First of all, what's a proper range in dB for a volume control? I was thinking about -70 dB, which for a 24 step attenuator gives 3 dB per step. Is that reasonable, or should I go for 2 or 2.5 dB per step?
Next, consider the following balanced volume control (one channel shown), where + and - represent the non-inverted and inverted signals:
(I believe I first saw this in a post by Peter Daniel.)
If the two fixed resistors are 1K each, and the attenuator between them is x ohms, then how would I calculate the proper resistances for each step if I want to get the usual constant dB attenuation per step? Here's what I did, and I'm asking if it looks OK: output voltage is input voltage times x/(x+2000). Since I want dB, I have attenuation a=20*log_10(x/x+2000). Solving for x, x=(-2000*10^(a/20))/(10^(a/20)-1) (^ means exponentiation). Since 0 dB is not possible in this scheme (resistance would need to be infinite), starting from -0.1 dB in 3 dB increments towards -69.1 dB, I get resistances (to three significant digits) of 173K, 4.6K, 1.96K.....1.40, 0.991, 0.702 ohms. The last two being below 1 ohm would probably be hard to find. So I don't know if I should use smaller steps and thus smaller range.
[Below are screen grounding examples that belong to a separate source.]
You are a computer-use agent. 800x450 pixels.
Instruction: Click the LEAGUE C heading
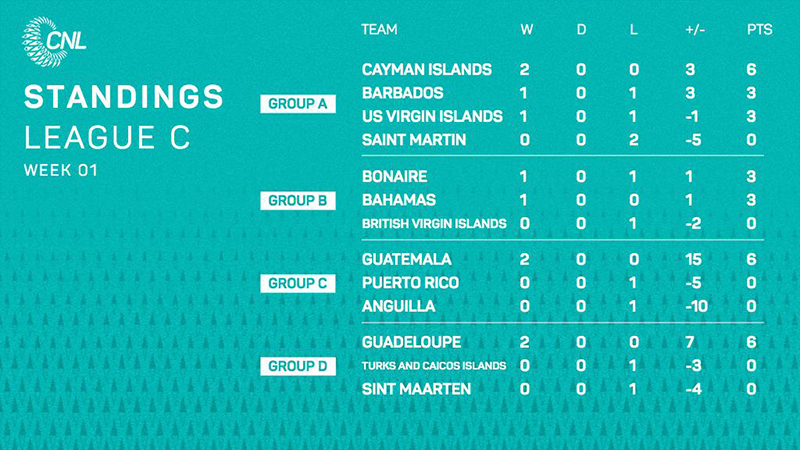107,137
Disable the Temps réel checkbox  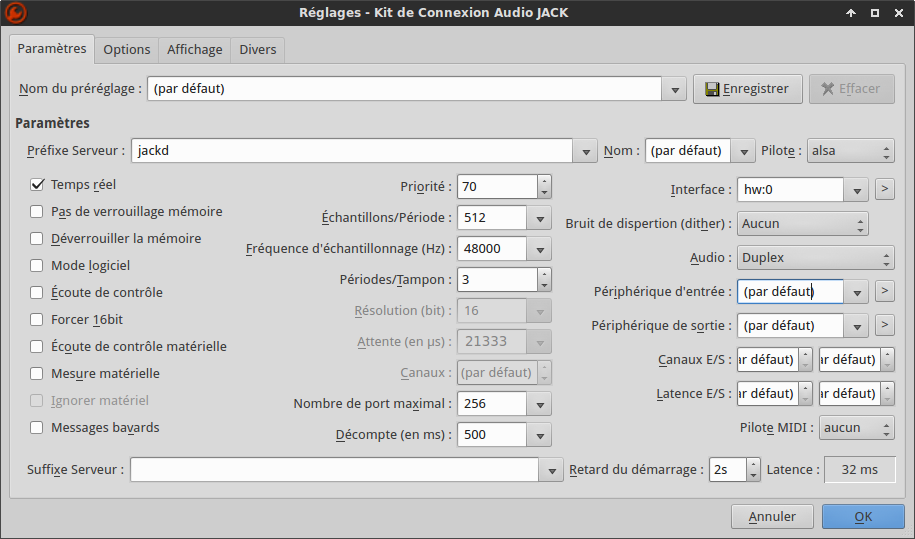point(37,185)

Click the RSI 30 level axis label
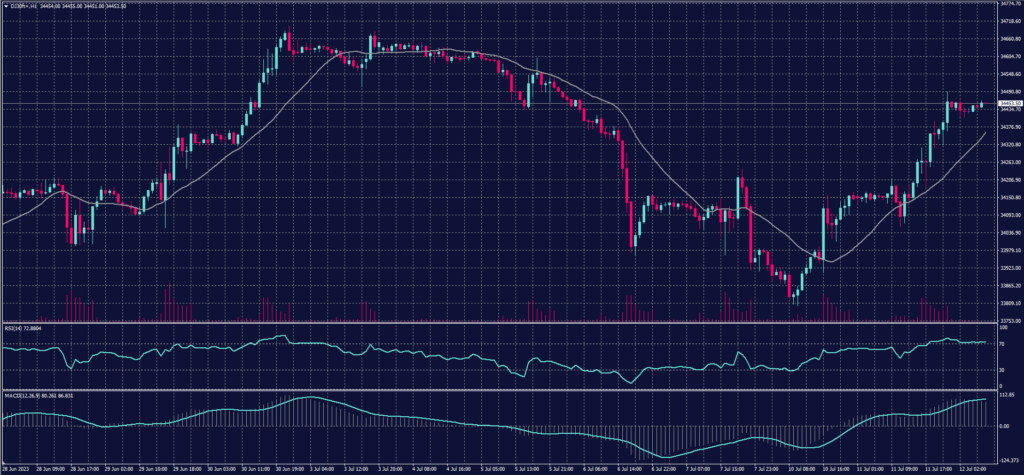(1001, 370)
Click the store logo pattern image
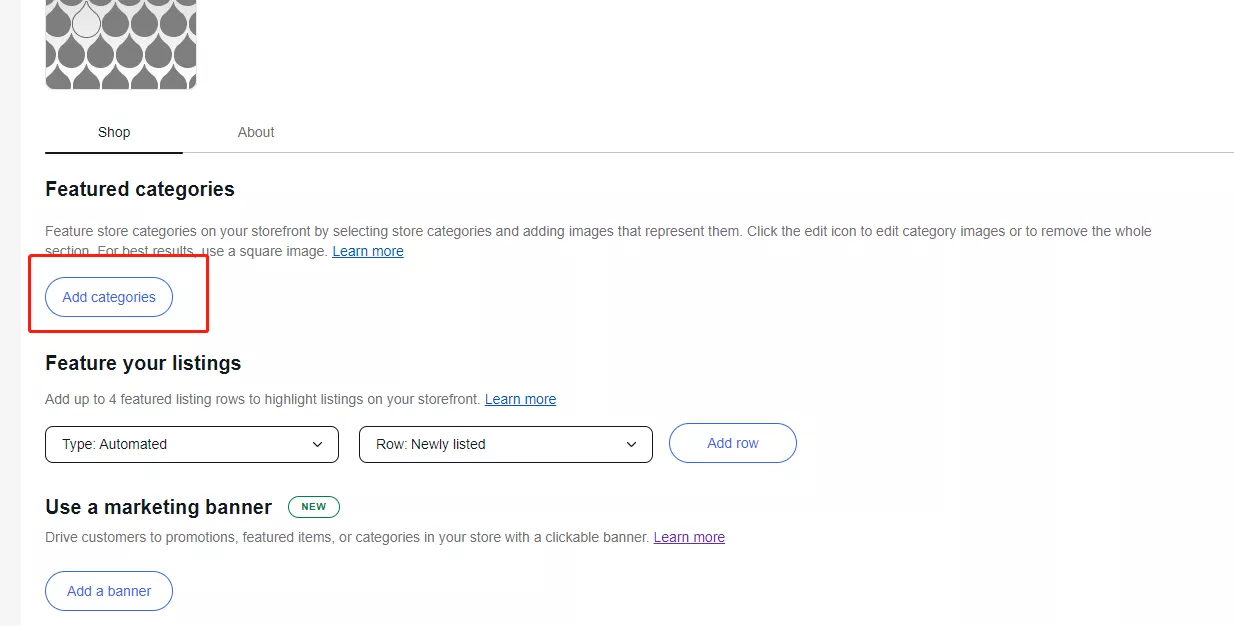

Finally, I'm using this as a volume control directly after a voltage output DAC chip, so it needs to be buffered, as in this diagram:
There is a voltage drop from the buffer, so I'm not sure how that affects the calculation. Also, the input from the left has a DC offset, but I don't see that it would change anything since only the voltage between + and - matters.
Actually in the simulation the first few resistances I calculated give me more than 3 dB steps, but then it approaches 3 dB for later numbers. What am I missing in my calculation?